Du Duché de Talèn, nous remercions :

Le Vice-Capitaine et Grand Égérie Cheïki Kanana

La Primo Milicienne Zoèn Amän

La Primo Milicienne Raämaänaha Inno'Jaïbi

Le Primo Milicien Yaèl Kabar

Le Primo Milicien Erkän Vina'Bagän

La Primo Milicienne Shaï Shiabaï

Du Duché d’Uvulèn, nous remercions :

Le Gardien Milicien Naëbel de Valantza

Le Gardien Milicien Blön No'Shar

Le Primo Milicien Guzar Nanak

Le Primo Milicien Ermän de Ni'Okasa

Le Primo Milicien Arjän Beulet

Le Milicien Ertolt Zavèn

Du Duché de Golèn, nous remercions :

Le Primo Milicien Dän Hiegarän

Le Vice-Capitaine Bojän Biaz

Le Milicien Timön de No’Bolo

Le Milicien Gojïn Hiegel

Enfin, nous remercions et honorons la mémoire de :

La Capitaine Irina Morgän >

À la nuit tombée, la scène était inondée de fleurs. 

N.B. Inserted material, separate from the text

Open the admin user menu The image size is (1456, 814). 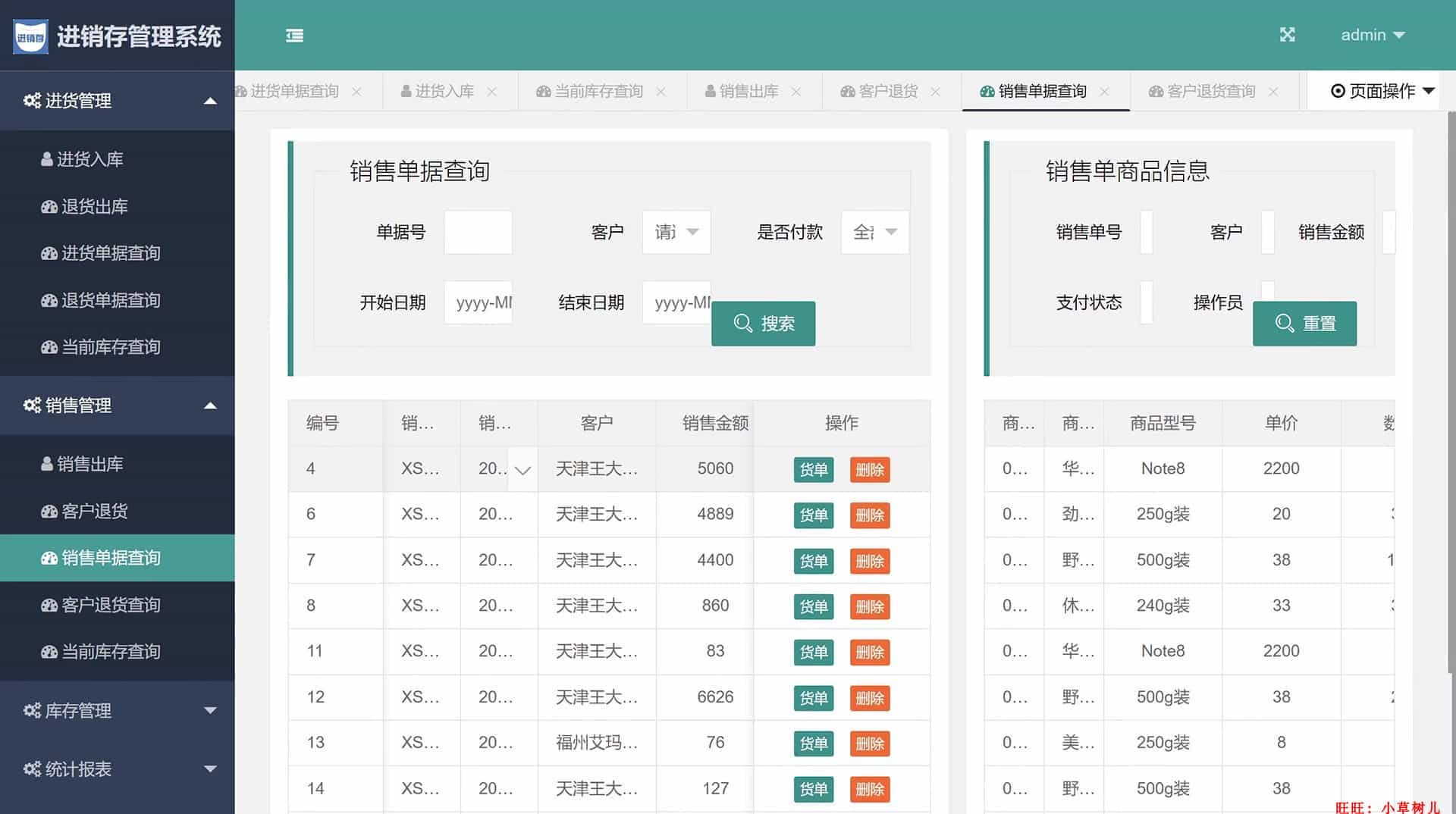(1372, 35)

 Lonka n’était pas revenue à la demeure du No Jagolèn, préférant se fondre dans la foule de No’Olia. Les rumeurs couraient, annonçant la défaite totale des Avazen dans la cité de Tabantz. 

Bien trop nombreux pour les cellules du District, les prisonniers de guerre seraient répartis dans toutes les geôles de Suän Or. La nouvelle divisait les opinions. Au détour d’une boutique ou d’un coin de beuverie, le long des places commerçantes qui retrouvaient de leur superbe, elle les entendait à longueur de journée clamer l’exécution de tous les envahisseurs, se glorifiant de pouvoir le faire de leurs mains nues. Parfois, elle se surprenait à imaginer ce terrible barbare aux yeux bridés les pointant de son artefact, et tirer. Parfois, elle se surprenait d’être écœurée de ce sentiment d’injustice envers les disparus des deux camps. 

 Parfois, elle se surprenait d’idées noires.

 Elle passa ces deux jours seule, perdue dans un monde qui n’était pas le sien. Si seulement Jorïs était là... se disait-elle, errant parmi ces passants qui ne lui portaient aucune attention. 

 Après avoir refusé la proposition de loger dans la maison familiale de Perra, Lonka revenait dans cette chambre d’hôte où une bonne dame acceptait de prêter sa couchette pour quatre nyggoz la nuit. 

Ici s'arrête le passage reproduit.